BEGIN
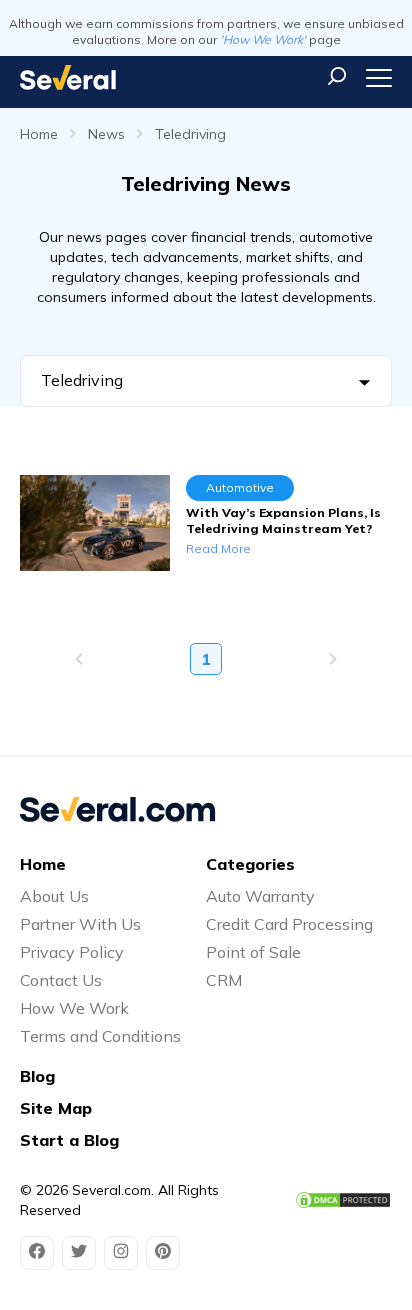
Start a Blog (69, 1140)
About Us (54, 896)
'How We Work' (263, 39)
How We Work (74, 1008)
END
BEGIN
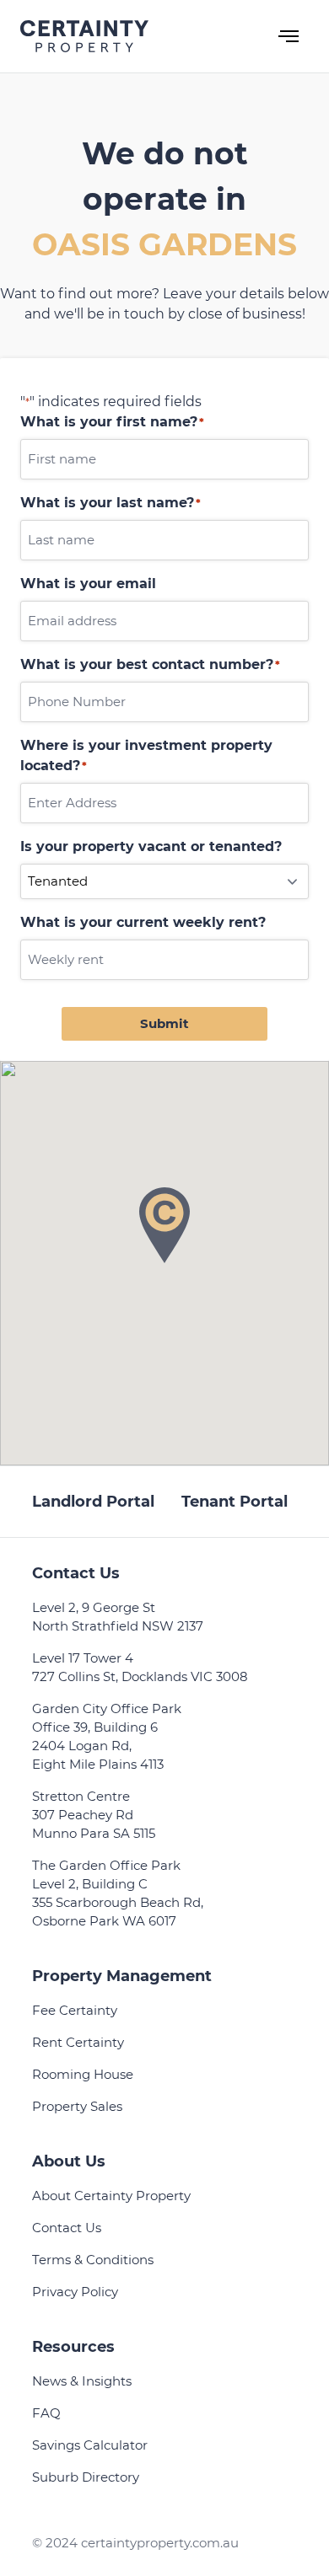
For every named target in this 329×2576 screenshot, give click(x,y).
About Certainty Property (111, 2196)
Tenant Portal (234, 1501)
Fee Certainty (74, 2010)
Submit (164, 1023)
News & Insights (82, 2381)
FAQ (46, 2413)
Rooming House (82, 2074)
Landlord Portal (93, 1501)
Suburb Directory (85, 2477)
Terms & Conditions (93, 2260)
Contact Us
END
WORK REQUEST: Copy out every line from the data above that has "Certainty" in it.

TASK RESPONSE:
About Certainty Property (111, 2196)
Fee Certainty (74, 2010)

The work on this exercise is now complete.